EXERCISE DESCRIPTION. Once the line holding "Task: Expand the Men category chevron" is found, output it and all remaining lines of the data exactly, with every picture left out.

PROVIDED INFORMATION.
###

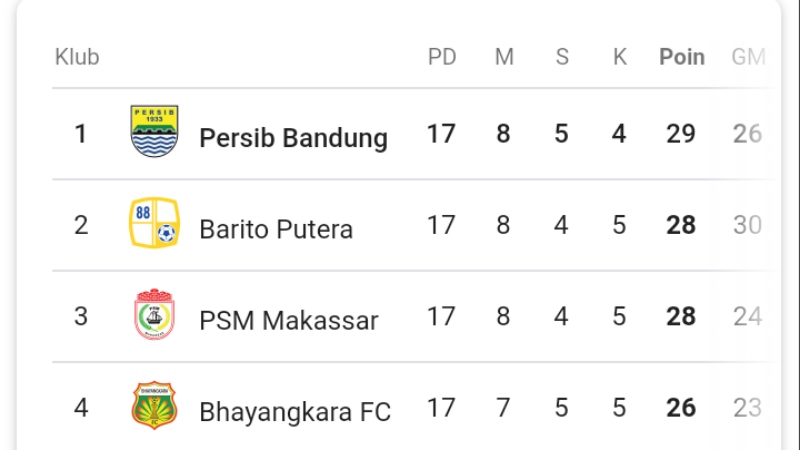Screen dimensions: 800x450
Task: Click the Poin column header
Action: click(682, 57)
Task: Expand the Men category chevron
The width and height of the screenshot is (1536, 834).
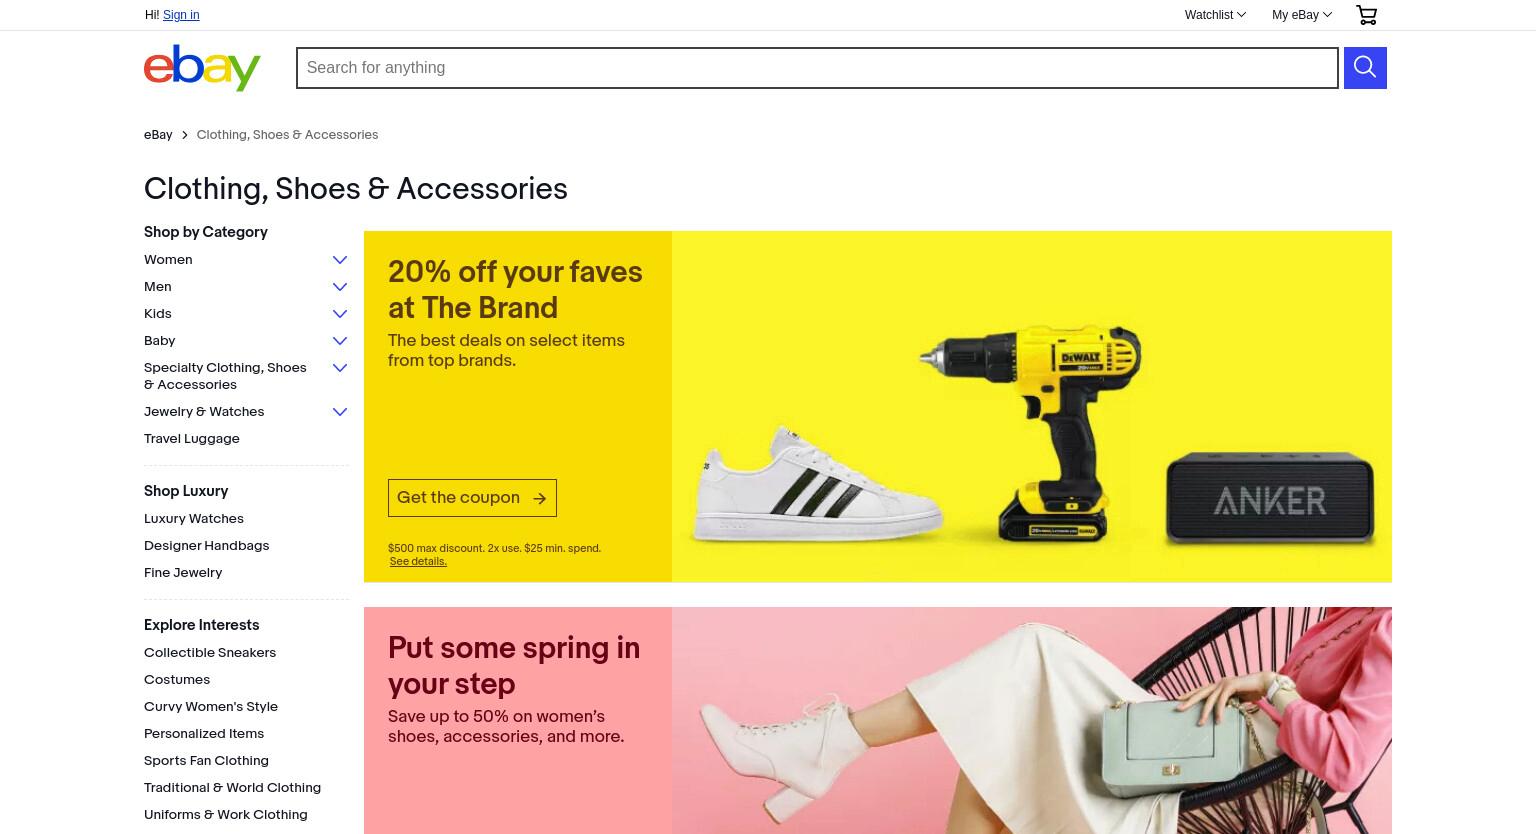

###

RESULT FOR THIS TASK.
Task: Expand the Men category chevron
The width and height of the screenshot is (1536, 834).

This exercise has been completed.